→ **YOUR TASK**
Format the lines of every item below as a JSON list of strings, one string per line, leaving out any blank lines.

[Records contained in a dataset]
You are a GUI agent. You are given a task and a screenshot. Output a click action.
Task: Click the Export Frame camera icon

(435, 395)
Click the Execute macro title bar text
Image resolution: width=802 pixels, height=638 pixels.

→ **REPLY TO THE EXERCISE**
[
  "You are a GUI agent. You are given a task and a screenshot. Output a click action.",
  "Task: Click the Export Frame camera icon",
  "(435, 395)",
  "Click the Execute macro title bar text",
  "Image resolution: width=802 pixels, height=638 pixels."
]